ハリマ化成グループ

次代への羅針盤

次代への羅針盤

自分の良さを伸ばせばいいのです

40年以上にわたりルイス酸触媒の研究を続けてきた山本尚氏は昨年、有機化学分野で最も権威あるとされる「ロジャー・アダムス賞」を受賞した。生意気でいい、とんがっていていい。全身全霊をかけて新しいことにチャレンジする。そんな若手研究者の育成にも取り組む山本氏は、生涯現役を標榜し、研究への意欲は今なお少しの衰えも見せない。

Hisashi Yamamoto

山本 尚

中部大学総合工学研究所長、分子性触媒研究センター長、教授

ペプチド系医薬品につなげたい

 無機のルイス酸触媒はもともと有機合成で使われていましたが、私はデザイン型ルイス酸触媒の研究を始めました。

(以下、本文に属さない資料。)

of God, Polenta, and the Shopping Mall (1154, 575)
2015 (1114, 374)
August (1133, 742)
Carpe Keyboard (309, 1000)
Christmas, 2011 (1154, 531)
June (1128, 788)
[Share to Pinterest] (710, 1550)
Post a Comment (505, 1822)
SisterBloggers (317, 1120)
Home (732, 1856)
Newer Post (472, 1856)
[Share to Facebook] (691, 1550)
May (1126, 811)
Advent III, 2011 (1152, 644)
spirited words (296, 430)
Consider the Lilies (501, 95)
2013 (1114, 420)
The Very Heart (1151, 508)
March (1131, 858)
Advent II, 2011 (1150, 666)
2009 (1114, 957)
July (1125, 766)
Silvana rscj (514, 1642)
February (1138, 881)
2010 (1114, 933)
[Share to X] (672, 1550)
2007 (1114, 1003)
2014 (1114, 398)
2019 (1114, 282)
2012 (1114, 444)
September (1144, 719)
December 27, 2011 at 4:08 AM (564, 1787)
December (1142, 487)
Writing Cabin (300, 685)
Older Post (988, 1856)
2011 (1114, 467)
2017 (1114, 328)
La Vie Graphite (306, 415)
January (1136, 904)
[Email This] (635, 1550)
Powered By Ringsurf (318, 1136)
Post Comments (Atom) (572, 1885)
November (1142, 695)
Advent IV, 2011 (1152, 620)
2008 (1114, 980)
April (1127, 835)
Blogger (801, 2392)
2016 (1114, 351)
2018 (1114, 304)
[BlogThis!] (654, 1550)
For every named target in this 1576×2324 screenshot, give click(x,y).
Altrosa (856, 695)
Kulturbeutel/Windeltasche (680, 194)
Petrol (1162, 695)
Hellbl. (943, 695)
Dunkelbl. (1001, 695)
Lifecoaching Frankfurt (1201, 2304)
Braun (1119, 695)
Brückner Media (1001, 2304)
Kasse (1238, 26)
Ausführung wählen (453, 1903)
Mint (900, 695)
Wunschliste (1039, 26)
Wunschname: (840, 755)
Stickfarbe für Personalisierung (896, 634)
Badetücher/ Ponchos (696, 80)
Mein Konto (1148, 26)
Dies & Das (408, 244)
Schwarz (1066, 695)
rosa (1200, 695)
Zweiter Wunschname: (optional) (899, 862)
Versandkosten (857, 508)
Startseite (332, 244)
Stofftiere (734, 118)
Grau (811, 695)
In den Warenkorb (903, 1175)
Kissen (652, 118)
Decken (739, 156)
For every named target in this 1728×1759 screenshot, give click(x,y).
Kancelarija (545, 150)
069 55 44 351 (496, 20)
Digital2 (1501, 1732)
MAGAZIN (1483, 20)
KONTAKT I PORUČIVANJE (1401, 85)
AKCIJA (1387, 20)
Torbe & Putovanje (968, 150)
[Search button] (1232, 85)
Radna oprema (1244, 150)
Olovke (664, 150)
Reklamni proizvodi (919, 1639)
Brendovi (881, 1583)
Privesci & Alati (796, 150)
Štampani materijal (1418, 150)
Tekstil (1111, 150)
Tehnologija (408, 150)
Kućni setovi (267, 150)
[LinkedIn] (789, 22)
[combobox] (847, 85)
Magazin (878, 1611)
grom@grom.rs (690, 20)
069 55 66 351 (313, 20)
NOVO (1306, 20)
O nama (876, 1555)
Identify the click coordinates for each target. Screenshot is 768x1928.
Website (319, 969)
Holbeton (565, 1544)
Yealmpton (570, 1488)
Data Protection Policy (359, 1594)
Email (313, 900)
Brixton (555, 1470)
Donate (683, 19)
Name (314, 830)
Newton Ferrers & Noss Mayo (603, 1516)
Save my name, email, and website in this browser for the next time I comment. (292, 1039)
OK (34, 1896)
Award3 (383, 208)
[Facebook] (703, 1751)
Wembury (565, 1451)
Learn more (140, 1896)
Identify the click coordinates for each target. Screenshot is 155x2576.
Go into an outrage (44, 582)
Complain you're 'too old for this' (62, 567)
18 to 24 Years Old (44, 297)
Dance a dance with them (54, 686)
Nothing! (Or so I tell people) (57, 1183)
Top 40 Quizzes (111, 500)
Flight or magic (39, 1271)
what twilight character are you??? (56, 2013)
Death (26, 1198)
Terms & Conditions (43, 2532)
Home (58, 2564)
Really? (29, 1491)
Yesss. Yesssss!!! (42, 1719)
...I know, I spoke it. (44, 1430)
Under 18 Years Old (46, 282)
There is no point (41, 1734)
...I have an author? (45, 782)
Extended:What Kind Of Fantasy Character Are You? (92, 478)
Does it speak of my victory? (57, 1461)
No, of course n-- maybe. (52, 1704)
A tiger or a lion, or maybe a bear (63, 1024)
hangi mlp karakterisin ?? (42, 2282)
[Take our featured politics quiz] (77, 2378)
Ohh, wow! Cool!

ルイス酸触媒をデザインすることで、意図したとおりに反応を制御することができるのです。今もルイス酸の研究をしていますが、特に触媒的なペプチド合成の研究に力を入れて取り組んでいます。こういう研究は世界で初めてでしょう。不思議なことに今まで誰もやってきませんでした。難しいという先入観があったのかもしれません。

 ところがふたを開けてみたら、全然難しいことはありませんでした。従来はカルボン酸の活性化でペプチドをつくり、分子量が大きくなって精製するのに時間もコストもかかりすぎていましたが、ルイス酸を使ったことでラセミ化の問題も解決でき、コストは1万分の1から1千分の1くらいに減りました。

 20~30年後、医薬品は全部ペプチド医薬品になるでしょう。副作用がほとんどない、切れ味のいい医薬品ができるお手伝いをしたいと思っています。

 海外に比べると日本の医薬品メーカーは一回りも二回りも小さなサイズです。ペプチド医薬品の開発でせめて1社くらい、世界トップの医薬品会社ができないか。それが私のささやかな夢です。